Your output should be every line below, copied exactly.

Stored items from a collection
^^^^^^^^^^^^^^^^

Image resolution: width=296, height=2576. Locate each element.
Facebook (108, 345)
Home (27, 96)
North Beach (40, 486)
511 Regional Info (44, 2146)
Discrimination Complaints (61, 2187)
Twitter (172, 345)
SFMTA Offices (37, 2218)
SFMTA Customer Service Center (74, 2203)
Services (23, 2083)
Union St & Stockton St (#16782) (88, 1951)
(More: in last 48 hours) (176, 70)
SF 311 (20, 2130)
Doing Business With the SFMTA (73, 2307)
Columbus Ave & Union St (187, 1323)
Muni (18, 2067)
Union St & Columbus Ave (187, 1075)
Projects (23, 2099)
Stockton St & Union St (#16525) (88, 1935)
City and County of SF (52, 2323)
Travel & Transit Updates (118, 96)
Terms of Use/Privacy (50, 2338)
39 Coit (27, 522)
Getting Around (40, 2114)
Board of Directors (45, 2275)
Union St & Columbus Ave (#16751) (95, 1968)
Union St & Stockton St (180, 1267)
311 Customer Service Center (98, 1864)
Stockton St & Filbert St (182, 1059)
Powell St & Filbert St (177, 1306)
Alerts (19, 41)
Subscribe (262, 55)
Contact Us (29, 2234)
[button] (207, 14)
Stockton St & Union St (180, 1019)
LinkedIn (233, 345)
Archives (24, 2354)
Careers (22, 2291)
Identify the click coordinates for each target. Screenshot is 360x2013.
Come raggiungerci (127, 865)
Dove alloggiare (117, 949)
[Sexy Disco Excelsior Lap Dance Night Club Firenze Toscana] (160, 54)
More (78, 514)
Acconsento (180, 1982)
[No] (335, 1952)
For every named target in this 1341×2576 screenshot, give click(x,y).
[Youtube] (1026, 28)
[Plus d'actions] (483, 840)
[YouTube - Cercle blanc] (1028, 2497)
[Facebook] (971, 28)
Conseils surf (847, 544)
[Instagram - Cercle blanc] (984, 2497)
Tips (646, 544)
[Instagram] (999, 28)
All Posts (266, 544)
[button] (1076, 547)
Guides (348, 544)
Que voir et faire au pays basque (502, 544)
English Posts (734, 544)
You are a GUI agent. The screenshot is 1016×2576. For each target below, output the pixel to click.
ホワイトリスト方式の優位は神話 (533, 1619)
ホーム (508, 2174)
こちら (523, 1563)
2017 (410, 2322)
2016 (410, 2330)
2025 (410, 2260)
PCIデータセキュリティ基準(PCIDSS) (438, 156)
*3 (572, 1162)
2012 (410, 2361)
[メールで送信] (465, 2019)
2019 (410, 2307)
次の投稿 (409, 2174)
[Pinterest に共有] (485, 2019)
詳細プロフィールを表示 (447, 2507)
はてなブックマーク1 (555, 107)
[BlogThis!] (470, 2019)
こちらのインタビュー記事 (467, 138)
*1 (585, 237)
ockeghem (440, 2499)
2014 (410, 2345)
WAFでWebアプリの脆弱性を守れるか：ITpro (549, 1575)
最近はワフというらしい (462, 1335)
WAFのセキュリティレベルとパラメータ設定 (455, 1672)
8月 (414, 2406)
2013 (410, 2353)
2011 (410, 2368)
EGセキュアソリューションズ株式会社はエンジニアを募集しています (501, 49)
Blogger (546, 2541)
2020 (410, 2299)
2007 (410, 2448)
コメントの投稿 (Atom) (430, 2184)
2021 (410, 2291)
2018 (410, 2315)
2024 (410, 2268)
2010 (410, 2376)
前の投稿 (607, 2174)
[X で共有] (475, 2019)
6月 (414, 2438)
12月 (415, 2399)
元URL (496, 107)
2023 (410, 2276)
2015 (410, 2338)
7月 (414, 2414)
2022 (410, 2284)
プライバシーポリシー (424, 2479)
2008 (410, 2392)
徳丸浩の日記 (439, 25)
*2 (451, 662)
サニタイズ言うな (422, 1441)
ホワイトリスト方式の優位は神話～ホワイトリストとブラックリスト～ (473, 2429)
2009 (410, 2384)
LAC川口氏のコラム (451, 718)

^^^^^^^^^^^^^^^^

• **ANSWER TO THIS EXERCISE**
Image resolution: width=296, height=2576. Locate each element.
Facebook (108, 345)
Home (27, 96)
North Beach (40, 486)
511 Regional Info (44, 2146)
Discrimination Complaints (61, 2187)
Twitter (172, 345)
SFMTA Offices (37, 2218)
SFMTA Customer Service Center (74, 2203)
Services (23, 2083)
Union St & Stockton St (#16782) (88, 1951)
(More: in last 48 hours) (176, 70)
SF 311 (20, 2130)
Doing Business With the SFMTA (73, 2307)
Columbus Ave & Union St (187, 1323)
Muni (18, 2067)
Union St & Columbus Ave (187, 1075)
Projects (23, 2099)
Stockton St & Union St (#16525) (88, 1935)
City and County of SF (52, 2323)
Travel & Transit Updates (118, 96)
Terms of Use/Privacy (50, 2338)
39 Coit (27, 522)
Getting Around (40, 2114)
Board of Directors (45, 2275)
Union St & Columbus Ave (#16751) (95, 1968)
Union St & Stockton St (180, 1267)
311 Customer Service Center (98, 1864)
Stockton St & Filbert St (182, 1059)
Powell St & Filbert St (177, 1306)
Alerts (19, 41)
Subscribe (262, 55)
Contact Us (29, 2234)
[button] (207, 14)
Stockton St & Union St (180, 1019)
LinkedIn (233, 345)
Archives (24, 2354)
Careers (22, 2291)
Identify the click coordinates for each target. Screenshot is 360x2013.
Come raggiungerci (127, 865)
Dove alloggiare (117, 949)
[Sexy Disco Excelsior Lap Dance Night Club Firenze Toscana] (160, 54)
More (78, 514)
Acconsento (180, 1982)
[No] (335, 1952)
For every named target in this 1341×2576 screenshot, give click(x,y).
[Youtube] (1026, 28)
[Plus d'actions] (483, 840)
[YouTube - Cercle blanc] (1028, 2497)
[Facebook] (971, 28)
Conseils surf (847, 544)
[Instagram - Cercle blanc] (984, 2497)
Tips (646, 544)
[Instagram] (999, 28)
All Posts (266, 544)
[button] (1076, 547)
Guides (348, 544)
Que voir et faire au pays basque (502, 544)
English Posts (734, 544)
You are a GUI agent. The screenshot is 1016×2576. For each target below, output the pixel to click.
ホワイトリスト方式の優位は神話 (533, 1619)
ホーム (508, 2174)
こちら (523, 1563)
2017 (410, 2322)
2016 (410, 2330)
2025 (410, 2260)
PCIデータセキュリティ基準(PCIDSS) (438, 156)
*3 (572, 1162)
2012 (410, 2361)
[メールで送信] (465, 2019)
2019 (410, 2307)
次の投稿 (409, 2174)
[Pinterest に共有] (485, 2019)
詳細プロフィールを表示 (447, 2507)
はてなブックマーク1 (555, 107)
[BlogThis!] (470, 2019)
こちらのインタビュー記事 (467, 138)
*1 (585, 237)
ockeghem (440, 2499)
2014 (410, 2345)
WAFでWebアプリの脆弱性を守れるか：ITpro (549, 1575)
最近はワフというらしい (462, 1335)
WAFのセキュリティレベルとパラメータ設定 (455, 1672)
8月 (414, 2406)
2013 (410, 2353)
2011 (410, 2368)
EGセキュアソリューションズ株式会社はエンジニアを募集しています (501, 49)
Blogger (546, 2541)
2020 (410, 2299)
2007 (410, 2448)
コメントの投稿 (Atom) (430, 2184)
2021 (410, 2291)
2018 (410, 2315)
2024 (410, 2268)
2010 (410, 2376)
前の投稿 (607, 2174)
[X で共有] (475, 2019)
6月 (414, 2438)
12月 (415, 2399)
元URL (496, 107)
2023 (410, 2276)
2015 (410, 2338)
7月 (414, 2414)
2022 (410, 2284)
プライバシーポリシー (424, 2479)
2008 (410, 2392)
徳丸浩の日記 (439, 25)
*2 (451, 662)
サニタイズ言うな (422, 1441)
ホワイトリスト方式の優位は神話～ホワイトリストとブラックリスト～ (473, 2429)
2009 (410, 2384)
LAC川口氏のコラム (451, 718)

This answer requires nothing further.